The only homeless I saw in Boston through the 70s, even with the horrific economy, were alcoholics who'd been unable to raise the price of a bottle and a flop. The bottle always came first. Suddenly, homeless people were everywhere, both sexes, some with children, and we were supposed to accept it. The buildings where they'd lived, brownstone monstrosities from the last Gilded Age, had been bought, as many as fifty tenants evicted with no place to go, and gentrified to house a couple of yuppies.

"Fur lust" was a watchword in the city in the 80s, as all Reagan's yuppies strove to be conspicuously clad in acres of dead animals (I retaliated by making a fake fur coat that looks so real it gets me dirty looks in the health food store). They stepped over homeless families to get into the stores, sniffing on the way as if to check on how long it had been since the people they'd thrown into the street had had a bath.

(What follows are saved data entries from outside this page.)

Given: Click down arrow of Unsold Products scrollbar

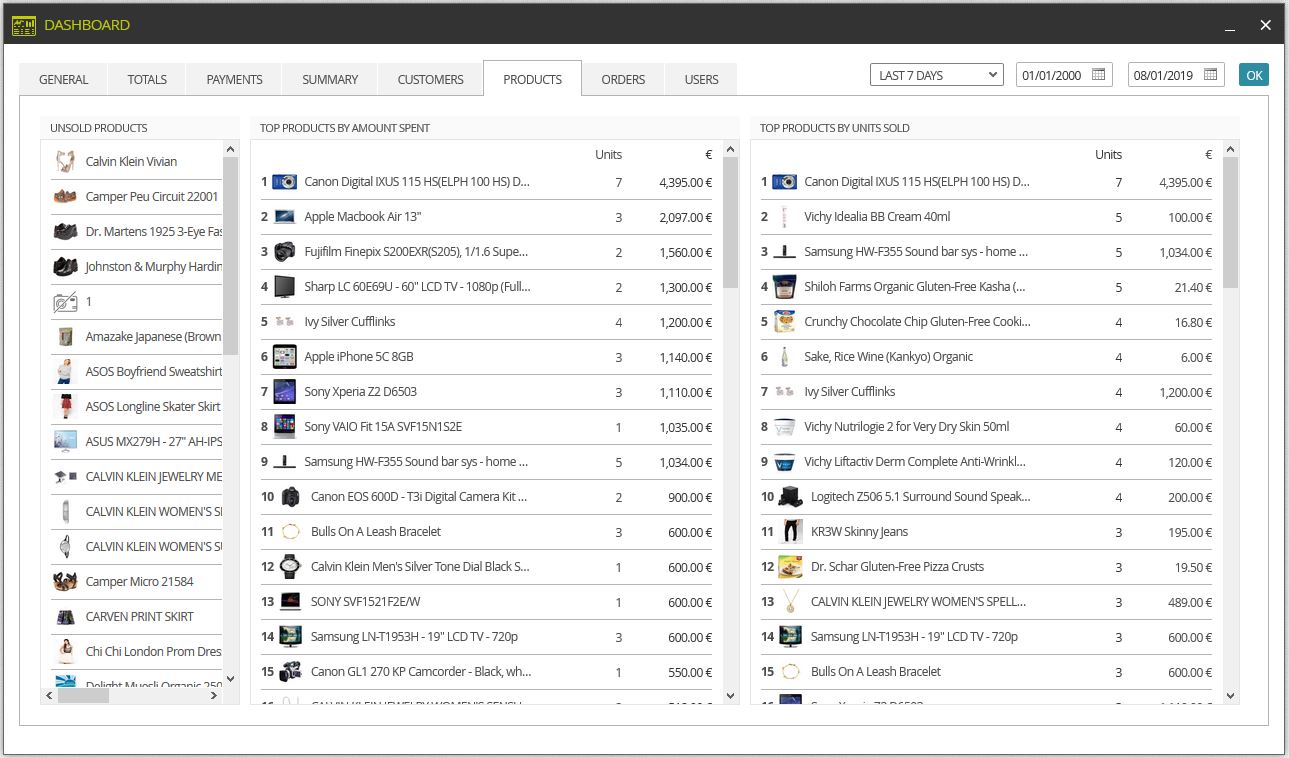Looking at the screenshot, I should (x=230, y=678).
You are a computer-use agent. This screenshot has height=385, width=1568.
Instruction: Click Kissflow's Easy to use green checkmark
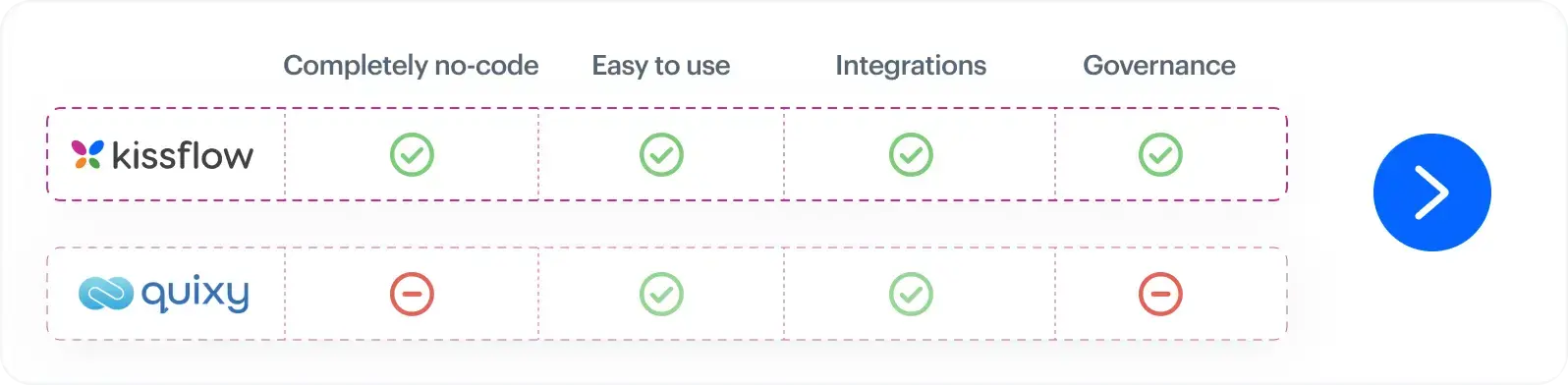pos(661,155)
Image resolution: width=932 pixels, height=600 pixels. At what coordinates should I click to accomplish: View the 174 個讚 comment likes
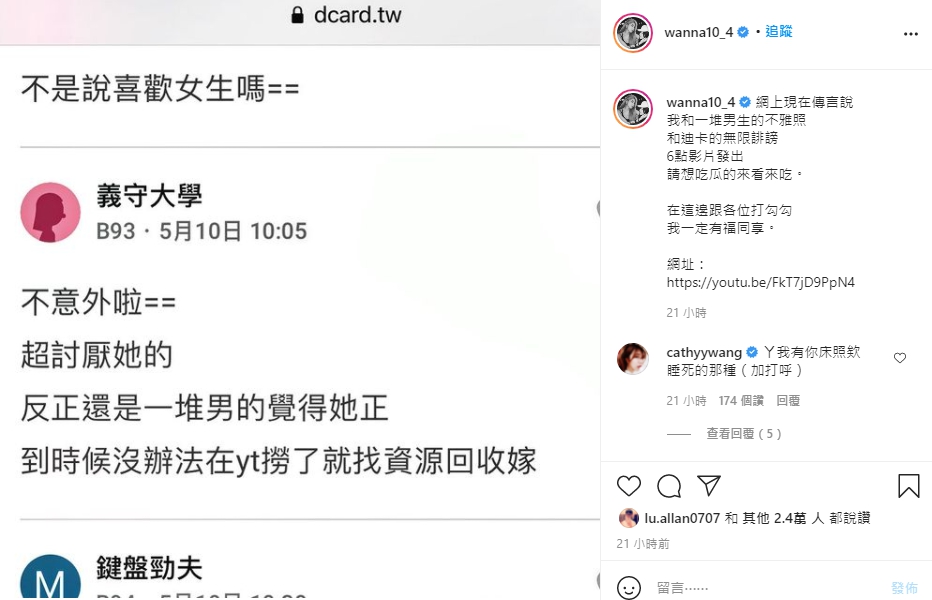(x=741, y=401)

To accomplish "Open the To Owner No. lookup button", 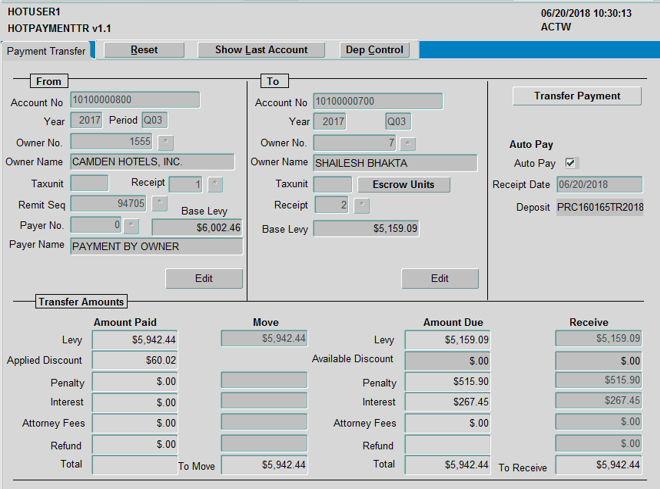I will click(408, 143).
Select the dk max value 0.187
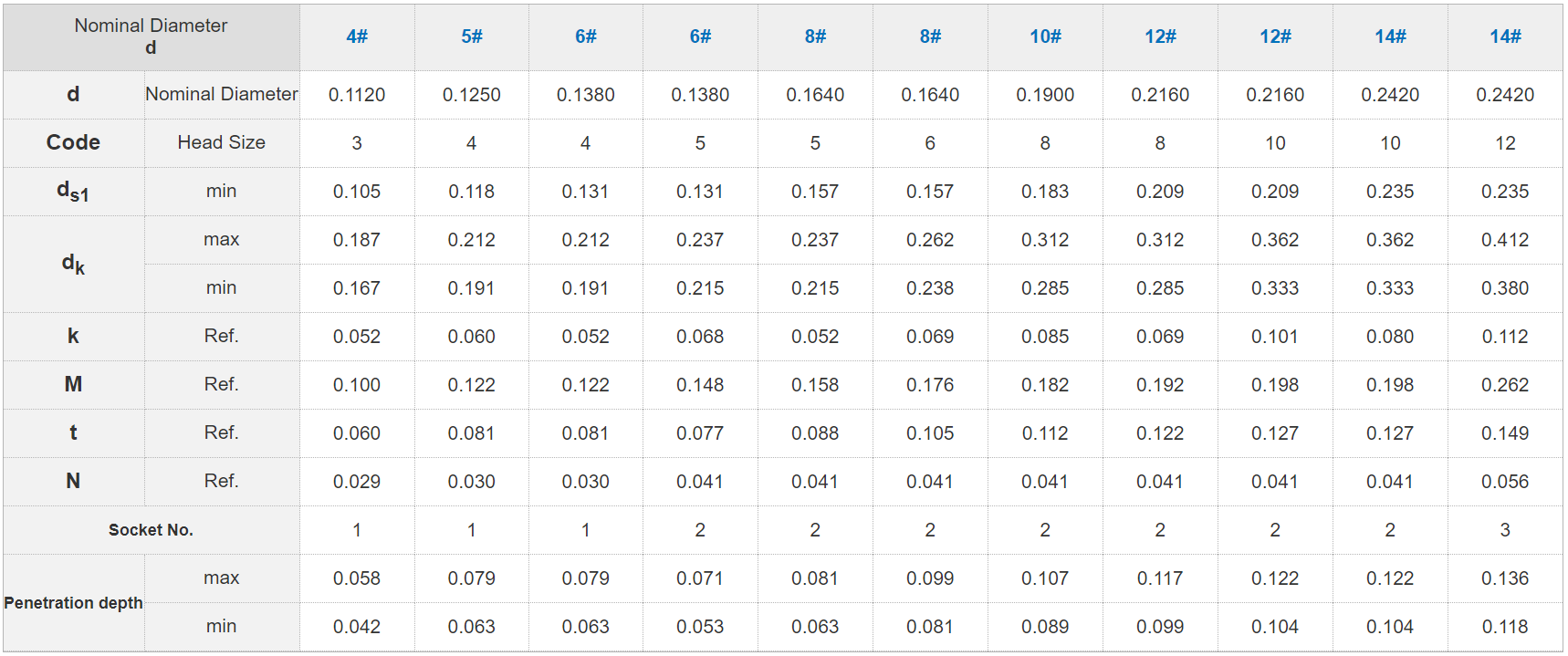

Reagan's "boom" was money that pretty much stayed with the top and trickled no farther down than top management. The damage that man did to the tax code set that pattern into stone. Social services, never lavishly funded, were completely gutted. Flop houses quadrupled their rates and became "emergency housing" for the lucky few homeless families who were then subjected to all the wildlife the bums had left behind.

Reagan was evil, incarnate. Stupid is just getting the blame as all Reagan's policies come to full fruition. Never forget, when GOPs come in selling snake oil, the country gets poisoned. Reagan was their best salesman, ever.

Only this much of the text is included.